Old Fashioned Lacto-Fermented Sauerkraut
 
 
Ingredients
  • 5 pounds cabbage (about two heads, preferably organic, my favorite is purple)
  • 3 ½ tablespoons coarse sea salt (unrefined)
  • Mason jar
Instructions
  1. You will need a crock or a large non-reactive bowl (glass), a plate that fits snugly inside and something to weigh the plate down. A food grade plastic bucket, a mason jar, or a jug are all options.
  2. Shred the cabbage and place in the bowl or crock you will be fermenting in. Toss with the salt and cover with some kitchen towels. Leave for 15 minutes to an hour to allow the salt to draw out the juices of the cabbage.
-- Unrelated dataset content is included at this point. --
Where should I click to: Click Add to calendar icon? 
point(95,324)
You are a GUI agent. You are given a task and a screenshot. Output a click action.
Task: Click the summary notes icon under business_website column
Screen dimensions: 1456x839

  3. Using a mallet, or whatever you have on hand gently pound the cabbage down so that it’s tight fitting in the bowl. Place the clean plate on top and weigh it down with whatever you are using for the purpose. Press down gently, but firmly. The liquid from the cabbage should rise to the top. You will want the liquid to cover the plate with room to spare within in 12-24 hours. If it hasn’t risen above the plate by that point, make up some salt water by mixing one cup of filtered water with one teaspoon of sea salt and use as much as you need. Cover with kitchen towels or a clean pillowcase to protect it from flies and dust.
  4. Each day you will remove the plate, and rinse it. If there is any “scum” on the surface of the water, remove as you much of it as you can with a spoon. Start tasting the sauerkraut after a few days. It will start to sour within a few days and will continue to “ripen” as the days go on. How quickly it ferments will depend on the temperature of your house. We like it after about ten days.The lovely thing is that you can stop the fermentation process when it tastes good to you.
  5. When it’s fermented enough for your taste, Bottle it up in clean mason jars, and place in the refrigerator where it will keep for a long time.